Should we hire new staff?

Hiring staff can be a very complicated and late task, because depending on the position, candidates are needed who have to meet certain capabilities and cover other skills. Finding the ideal candidate can take a long time, some studies show that this task can last up to 52 days.

Listed below are some points to take into consideration when hiring new employees.

Hiring and retaining employees are extremely complex tasks within organizations that require capital, time and skills.
The heads of the Human Resources department dedicate approximately 40% of their working hours to tasks that are related to the hiring and dismissal of employees, tasks that generally do not bring income to the organization.
Companies can spend between 15% to 20% of the employee’s salary to hire a new candidate.
Depending on the line of business of the organization, in certain jobs, the company has to invest in equipment so that the new employee can work, giving as an example, personal protection equipment, and when an employee decides to leave the position, there is the possibility that this does not return the equipment, so it translates directly into a non-returnable investment for the company.
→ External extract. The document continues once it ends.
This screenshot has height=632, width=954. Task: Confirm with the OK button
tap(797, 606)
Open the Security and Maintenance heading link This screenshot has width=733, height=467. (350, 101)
A database has been generated with information regarding the resignations that have been presented in a company. In order to attack the problem of staff attrition, an analysis is carried out with the aim of predicting which employees are likely to resign their position.

A signal on time can be important for the company to generate solutions to retain the employee and avoid hiring a new one.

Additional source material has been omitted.